== What you need to do ==
Transcribe word for word the lines below from the line with "Where should I click to: Click the currency" through the line with "Given: Open the Actual column menu chevron", ends included.

*** Block opens ***

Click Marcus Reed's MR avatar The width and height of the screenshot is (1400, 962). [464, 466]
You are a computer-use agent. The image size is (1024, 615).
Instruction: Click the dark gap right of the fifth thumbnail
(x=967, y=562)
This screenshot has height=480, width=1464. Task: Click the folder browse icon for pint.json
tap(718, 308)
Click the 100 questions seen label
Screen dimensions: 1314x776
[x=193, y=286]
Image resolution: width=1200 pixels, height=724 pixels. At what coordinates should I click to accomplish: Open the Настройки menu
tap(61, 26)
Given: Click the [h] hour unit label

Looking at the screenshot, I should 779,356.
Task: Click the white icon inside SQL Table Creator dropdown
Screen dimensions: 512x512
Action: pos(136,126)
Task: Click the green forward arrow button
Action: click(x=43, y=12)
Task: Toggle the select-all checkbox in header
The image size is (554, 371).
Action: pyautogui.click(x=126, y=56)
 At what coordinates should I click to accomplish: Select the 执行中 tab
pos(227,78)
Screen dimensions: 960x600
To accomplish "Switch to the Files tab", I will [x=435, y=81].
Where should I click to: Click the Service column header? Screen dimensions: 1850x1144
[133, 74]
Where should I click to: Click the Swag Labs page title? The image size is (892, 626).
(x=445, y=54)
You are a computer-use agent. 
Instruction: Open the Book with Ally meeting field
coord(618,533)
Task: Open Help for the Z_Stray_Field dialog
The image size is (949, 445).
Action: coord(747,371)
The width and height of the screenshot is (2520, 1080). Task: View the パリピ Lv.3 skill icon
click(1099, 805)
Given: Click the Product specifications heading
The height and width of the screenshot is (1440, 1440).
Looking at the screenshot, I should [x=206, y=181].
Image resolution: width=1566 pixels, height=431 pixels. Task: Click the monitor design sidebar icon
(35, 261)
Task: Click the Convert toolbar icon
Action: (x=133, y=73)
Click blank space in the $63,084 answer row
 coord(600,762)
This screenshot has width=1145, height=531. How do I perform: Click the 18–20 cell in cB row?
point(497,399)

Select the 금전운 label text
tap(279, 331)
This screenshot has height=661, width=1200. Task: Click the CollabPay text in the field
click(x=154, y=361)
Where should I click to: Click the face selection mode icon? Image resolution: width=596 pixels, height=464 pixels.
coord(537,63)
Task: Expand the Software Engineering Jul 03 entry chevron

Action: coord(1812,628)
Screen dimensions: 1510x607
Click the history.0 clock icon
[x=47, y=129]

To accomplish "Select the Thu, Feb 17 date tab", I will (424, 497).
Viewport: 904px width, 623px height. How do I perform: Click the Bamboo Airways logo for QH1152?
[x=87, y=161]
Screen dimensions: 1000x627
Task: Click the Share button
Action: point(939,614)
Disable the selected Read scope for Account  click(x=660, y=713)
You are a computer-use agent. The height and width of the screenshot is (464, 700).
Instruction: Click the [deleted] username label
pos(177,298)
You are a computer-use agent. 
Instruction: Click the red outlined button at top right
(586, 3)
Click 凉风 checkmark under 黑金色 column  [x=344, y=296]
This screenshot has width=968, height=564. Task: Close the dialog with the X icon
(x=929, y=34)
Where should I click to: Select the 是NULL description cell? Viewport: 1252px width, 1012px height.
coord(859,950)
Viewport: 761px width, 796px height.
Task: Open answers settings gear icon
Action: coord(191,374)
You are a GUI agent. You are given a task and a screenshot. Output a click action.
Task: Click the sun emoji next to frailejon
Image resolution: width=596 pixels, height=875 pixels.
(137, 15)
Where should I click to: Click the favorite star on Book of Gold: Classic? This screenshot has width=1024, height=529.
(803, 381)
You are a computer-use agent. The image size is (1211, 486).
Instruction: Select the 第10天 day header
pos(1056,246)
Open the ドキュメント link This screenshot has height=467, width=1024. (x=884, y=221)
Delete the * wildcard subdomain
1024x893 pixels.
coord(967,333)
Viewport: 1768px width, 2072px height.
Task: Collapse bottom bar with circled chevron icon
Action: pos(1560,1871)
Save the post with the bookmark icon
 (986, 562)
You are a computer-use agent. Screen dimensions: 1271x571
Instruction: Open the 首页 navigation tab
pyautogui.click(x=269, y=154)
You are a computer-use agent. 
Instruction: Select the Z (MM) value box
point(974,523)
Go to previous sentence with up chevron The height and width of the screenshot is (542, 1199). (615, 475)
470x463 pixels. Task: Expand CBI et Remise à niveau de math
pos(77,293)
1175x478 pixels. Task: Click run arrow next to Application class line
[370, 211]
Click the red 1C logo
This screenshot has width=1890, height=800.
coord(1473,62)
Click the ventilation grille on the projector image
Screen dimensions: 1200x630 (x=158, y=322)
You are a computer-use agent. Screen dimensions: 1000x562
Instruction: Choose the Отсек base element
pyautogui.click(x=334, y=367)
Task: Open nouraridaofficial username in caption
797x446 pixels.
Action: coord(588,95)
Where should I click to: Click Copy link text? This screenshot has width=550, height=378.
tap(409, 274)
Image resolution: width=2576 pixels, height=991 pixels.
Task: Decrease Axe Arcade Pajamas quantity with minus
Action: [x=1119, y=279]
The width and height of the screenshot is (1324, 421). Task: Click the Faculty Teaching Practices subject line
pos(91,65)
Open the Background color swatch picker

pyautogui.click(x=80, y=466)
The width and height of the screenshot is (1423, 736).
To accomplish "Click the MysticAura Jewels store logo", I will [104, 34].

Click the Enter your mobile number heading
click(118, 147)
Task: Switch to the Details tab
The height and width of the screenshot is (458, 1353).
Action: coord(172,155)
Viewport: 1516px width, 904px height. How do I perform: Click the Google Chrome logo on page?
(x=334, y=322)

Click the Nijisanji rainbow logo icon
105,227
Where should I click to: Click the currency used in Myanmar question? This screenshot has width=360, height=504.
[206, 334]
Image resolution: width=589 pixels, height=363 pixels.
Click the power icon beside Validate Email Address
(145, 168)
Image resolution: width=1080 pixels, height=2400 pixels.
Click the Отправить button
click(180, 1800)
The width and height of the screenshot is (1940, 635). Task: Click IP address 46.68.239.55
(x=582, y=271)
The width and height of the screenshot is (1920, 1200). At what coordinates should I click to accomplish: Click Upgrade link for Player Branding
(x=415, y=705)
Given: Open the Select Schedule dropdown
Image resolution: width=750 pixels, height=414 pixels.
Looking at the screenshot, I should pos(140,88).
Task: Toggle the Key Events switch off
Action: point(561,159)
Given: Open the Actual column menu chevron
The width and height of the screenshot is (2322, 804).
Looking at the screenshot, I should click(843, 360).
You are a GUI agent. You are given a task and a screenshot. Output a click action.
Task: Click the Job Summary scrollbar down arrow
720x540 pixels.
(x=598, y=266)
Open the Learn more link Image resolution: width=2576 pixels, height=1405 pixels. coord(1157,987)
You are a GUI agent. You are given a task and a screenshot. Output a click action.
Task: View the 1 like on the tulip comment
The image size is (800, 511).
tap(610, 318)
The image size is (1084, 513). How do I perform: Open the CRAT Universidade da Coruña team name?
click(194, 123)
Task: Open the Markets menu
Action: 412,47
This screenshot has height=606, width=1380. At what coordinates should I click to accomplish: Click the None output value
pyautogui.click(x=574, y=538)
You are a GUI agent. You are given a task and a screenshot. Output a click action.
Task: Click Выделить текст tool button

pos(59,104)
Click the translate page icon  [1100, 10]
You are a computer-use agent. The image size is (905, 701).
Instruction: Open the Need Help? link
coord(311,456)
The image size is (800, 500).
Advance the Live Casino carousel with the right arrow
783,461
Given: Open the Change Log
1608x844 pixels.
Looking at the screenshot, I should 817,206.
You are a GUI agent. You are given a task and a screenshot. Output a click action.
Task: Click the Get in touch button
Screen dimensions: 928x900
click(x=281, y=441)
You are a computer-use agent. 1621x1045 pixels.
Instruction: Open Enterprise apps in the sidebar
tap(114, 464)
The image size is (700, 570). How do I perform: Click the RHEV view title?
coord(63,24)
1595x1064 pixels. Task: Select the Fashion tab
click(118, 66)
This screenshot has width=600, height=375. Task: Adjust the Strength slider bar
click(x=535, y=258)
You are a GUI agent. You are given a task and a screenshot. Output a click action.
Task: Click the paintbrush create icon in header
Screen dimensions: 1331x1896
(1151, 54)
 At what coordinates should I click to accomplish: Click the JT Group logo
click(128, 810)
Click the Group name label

*** Block closes ***

== Response below ==
Where should I click to: Click the currency used in Myanmar question? This screenshot has width=360, height=504.
[206, 334]
Image resolution: width=589 pixels, height=363 pixels.
Click the power icon beside Validate Email Address
(145, 168)
Image resolution: width=1080 pixels, height=2400 pixels.
Click the Отправить button
click(180, 1800)
The width and height of the screenshot is (1940, 635). Task: Click IP address 46.68.239.55
(x=582, y=271)
The width and height of the screenshot is (1920, 1200). At what coordinates should I click to accomplish: Click Upgrade link for Player Branding
(x=415, y=705)
Given: Open the Select Schedule dropdown
Image resolution: width=750 pixels, height=414 pixels.
Looking at the screenshot, I should pos(140,88).
Task: Toggle the Key Events switch off
Action: point(561,159)
Given: Open the Actual column menu chevron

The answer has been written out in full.